IEEE Transactions on Network and Service Management
Abstract
The rapid growth of Artificial Intelligence (AI) workloads has introduced unprecedented challenges to modern cloud-native systems, particularly in Kubernetes (K8s)-based environments. These workloads often demand low-latency communication, high resource locality, and efficient utilization of heterogeneous hardware devices such as Graphics Processing Units (GPUs) and specialized accelerators. However, the existing scheduling mechanisms in K8s are typically unaware of the underlying physical topology, leading to performance degradation and inefficient resource usage. This paper presents Sakkara, a novel topology-aware scheduling framework designed to optimize the placement of AI workloads in K8s clusters. Sakkara incorporates a hierarchical model of the Data Center (DC), including nodes and racks, enabling flexible scheduling strategies that account for resource availability and risk-aware metrics that mitigate performance interference and constraint violations caused by topology-unaware placement.
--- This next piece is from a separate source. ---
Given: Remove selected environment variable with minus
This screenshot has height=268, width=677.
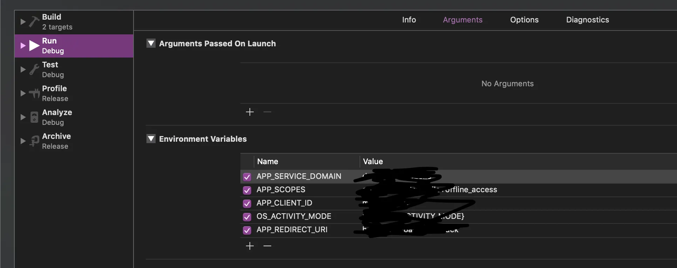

Sakkara extends existing scheduling logic in K8s with placement strategies that guide pod allocation using configurable topology constraints, aiming to minimize communication costs and maximize workload performance. We evaluated Sakkara on a representative AI workload, a distributed training application under different cluster configurations. Experimental results show that Sakkara improves job completion time, throughput, and memory utilization compared to available K8s schedulers, achieving improvements of up to 10%. Sakkara, available as open-source, offers a promising pathway toward topology-conscious orchestration of AI workloads in next-generation cloud environments.